On Sep 15, 11:02 pm, StormChaser <ringpr... DeleteThis @surfglobal.net> wrote:
> What happened to the flashes of brilliance
> displayed in Hard-Boiled and The Killer?
> His subsequent studio movies don't seem
> to have the same fluidity and graceful bloody
> violence.
I may be alone in this, but I thought both FACE/OFF and MISSION
IMPOSSIBLE 2 had great cinematic sequences, teeming with fluidity and
grace. Granted, not the over-the-top violence of his HK films, but
still a display of genre filmmaking artistry that we haven't seen in
Hollywood in years. But then, no one really does violence well in
Hollywood films these days. I think Walter Hill was the last. And Woo
had trouble with HARD TARGET where the ratings board kept threatening
him with an NC-17 because of the intensity of the fighting.
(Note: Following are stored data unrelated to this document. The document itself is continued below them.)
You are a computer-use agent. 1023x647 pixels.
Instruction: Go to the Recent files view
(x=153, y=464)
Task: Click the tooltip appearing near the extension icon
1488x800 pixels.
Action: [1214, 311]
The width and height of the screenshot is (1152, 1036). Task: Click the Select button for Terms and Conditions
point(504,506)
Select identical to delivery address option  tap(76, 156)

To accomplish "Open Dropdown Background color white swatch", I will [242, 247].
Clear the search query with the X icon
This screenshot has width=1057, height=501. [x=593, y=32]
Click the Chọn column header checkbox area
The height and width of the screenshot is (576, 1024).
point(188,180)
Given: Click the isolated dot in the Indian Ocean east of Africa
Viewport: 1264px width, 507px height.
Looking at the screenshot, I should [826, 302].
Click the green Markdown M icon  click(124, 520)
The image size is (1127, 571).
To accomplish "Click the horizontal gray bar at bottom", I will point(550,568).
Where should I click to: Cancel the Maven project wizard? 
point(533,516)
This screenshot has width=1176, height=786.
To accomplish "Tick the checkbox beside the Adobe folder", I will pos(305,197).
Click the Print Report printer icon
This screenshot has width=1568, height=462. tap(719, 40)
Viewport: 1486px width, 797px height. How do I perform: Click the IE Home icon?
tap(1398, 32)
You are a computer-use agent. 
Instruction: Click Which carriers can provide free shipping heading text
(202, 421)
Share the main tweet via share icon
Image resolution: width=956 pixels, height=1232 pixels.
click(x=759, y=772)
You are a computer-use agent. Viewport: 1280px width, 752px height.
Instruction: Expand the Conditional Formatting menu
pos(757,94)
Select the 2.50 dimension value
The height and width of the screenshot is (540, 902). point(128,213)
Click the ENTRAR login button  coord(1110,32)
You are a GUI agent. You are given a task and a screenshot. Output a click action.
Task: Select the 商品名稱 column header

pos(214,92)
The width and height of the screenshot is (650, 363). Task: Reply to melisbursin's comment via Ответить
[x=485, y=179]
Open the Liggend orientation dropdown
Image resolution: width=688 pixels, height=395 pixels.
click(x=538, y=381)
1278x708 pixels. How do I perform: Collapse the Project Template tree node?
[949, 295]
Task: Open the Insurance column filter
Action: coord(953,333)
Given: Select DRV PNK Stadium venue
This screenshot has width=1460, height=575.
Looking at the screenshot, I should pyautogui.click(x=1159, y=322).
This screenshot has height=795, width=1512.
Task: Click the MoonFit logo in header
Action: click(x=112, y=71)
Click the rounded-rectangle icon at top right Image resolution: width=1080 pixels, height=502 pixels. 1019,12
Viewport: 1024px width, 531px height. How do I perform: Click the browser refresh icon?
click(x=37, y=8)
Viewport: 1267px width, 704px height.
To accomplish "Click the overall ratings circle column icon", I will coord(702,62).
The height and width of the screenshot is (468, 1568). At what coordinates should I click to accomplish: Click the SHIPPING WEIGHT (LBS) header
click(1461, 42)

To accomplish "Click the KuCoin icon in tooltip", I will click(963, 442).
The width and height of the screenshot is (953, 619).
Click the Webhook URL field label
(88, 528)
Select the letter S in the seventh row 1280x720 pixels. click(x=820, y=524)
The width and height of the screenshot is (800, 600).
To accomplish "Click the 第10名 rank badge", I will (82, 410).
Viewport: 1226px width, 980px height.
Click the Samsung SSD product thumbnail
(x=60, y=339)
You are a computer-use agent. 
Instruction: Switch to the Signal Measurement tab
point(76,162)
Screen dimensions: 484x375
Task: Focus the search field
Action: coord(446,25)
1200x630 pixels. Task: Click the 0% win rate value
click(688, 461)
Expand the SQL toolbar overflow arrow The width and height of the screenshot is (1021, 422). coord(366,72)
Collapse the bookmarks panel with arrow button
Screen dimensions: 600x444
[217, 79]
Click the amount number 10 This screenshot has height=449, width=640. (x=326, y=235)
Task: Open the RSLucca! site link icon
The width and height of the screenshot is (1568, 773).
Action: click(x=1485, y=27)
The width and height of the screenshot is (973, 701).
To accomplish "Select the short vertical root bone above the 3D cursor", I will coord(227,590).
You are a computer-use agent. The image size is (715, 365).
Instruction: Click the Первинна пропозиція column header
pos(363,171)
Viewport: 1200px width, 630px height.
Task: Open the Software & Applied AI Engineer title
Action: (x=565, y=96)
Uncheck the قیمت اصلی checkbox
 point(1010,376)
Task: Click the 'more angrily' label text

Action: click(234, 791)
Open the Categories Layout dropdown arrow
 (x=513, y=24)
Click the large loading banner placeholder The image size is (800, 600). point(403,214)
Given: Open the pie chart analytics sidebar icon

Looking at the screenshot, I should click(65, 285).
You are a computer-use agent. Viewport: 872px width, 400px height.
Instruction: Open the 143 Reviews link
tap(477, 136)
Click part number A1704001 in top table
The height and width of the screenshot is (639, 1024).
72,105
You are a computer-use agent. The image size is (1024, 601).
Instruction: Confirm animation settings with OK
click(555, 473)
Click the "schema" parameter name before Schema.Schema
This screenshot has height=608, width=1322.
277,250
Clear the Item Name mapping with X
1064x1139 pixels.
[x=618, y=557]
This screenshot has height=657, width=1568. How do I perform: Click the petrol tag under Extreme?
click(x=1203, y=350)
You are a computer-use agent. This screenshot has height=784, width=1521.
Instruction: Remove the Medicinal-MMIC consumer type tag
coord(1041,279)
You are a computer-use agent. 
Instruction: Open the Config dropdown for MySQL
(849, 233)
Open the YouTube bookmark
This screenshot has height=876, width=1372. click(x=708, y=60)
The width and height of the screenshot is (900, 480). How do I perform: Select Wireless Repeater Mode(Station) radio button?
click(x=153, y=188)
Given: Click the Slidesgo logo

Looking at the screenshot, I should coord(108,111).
So he had
to keep cutting until they were happy. So, it would be hard for him to
include in his Hollywood films the kind of violence he had in his HK
films simply because of the ratings board pressure. I've seen the
director's cut of HARD TARGET and I find it hard to believe they would
have given it an NC-17 simply because of Woo's trademark emptying-a-
gun-clip-into-an-opponent shots. But that's what they threatened.
Casual violence is okay, not emotional violence. Something like that.
I doubt that Peckinpah would have had much of a career in Hollywood
these days. 1969 was ripe for a film like THE WILD BUNCH. But it would
never have gotten made in the 1990s/2000s.